Chizu-shuku: Where Almost Every House Has a Sugidama for Some Reason

During the Edo period, Chizu-shuku was the first stop for the Tottori Domain’s lords heading to Edo for Sankin-kōtai (alternate attendance), serving as a place for the lord’s lodging and rest, complete with an o-chaya (tea house), bugyōsho (magistrate’s office), and seisatsuba (notice board). There are probably many sake breweries here, but it’s curious how sugidama (cedar balls, usually indicating a sake brewery) are displayed on so many private homes. Even more interestingly, some of these sugidama are quite sparse, like this!

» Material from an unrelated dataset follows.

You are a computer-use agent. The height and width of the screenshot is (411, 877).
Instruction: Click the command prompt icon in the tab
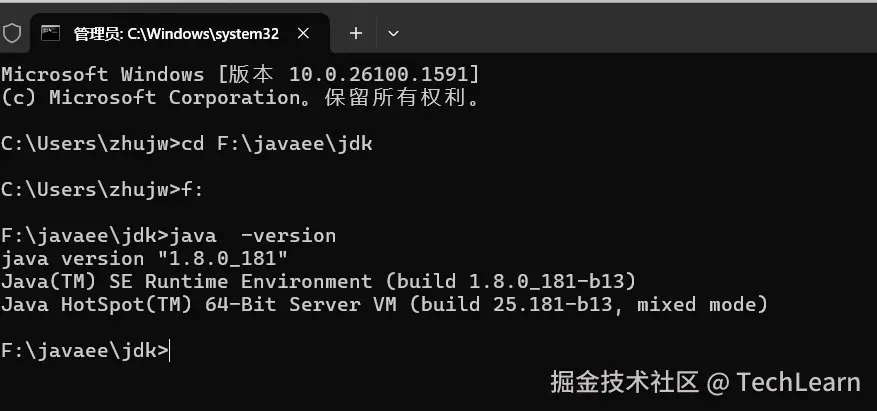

In the center of Chizu-shuku is the Sekigaya Family Residence, a nationally designated Important Cultural Property, which is open for visitors. After passing through the reception, you enter the doma (earthen floor area), and the ceiling there is incredible! Countless beams are assembled all the way up to the high ceiling, creating a space of an impressive scale, nearly 15 meters high.

To Eat Fresh Live Squid

Since we were in Tottori, I really wanted to try some live squid. After enjoying the firm, sweet flesh, we were given the option to have the remaining parts prepared as more sashimi, tempura, or grilled. We chose tempura. Although the squid looked small, the amount of tempura was quite substantial and very satisfying!

Here, I also had an aburi toro-don (seared fatty tuna bowl), which was almost too much! Both dishes were incredibly delicious… I want to eat them again.

The market had a lot of appealing items, including fresh squid and other seafood, as well as dried flatfish (etegarei), which you don’t really see in the city center. (This was served at our ryokan for breakfast and was so delicious I wanted to buy it, but I couldn’t go back right away, so I had to give up.)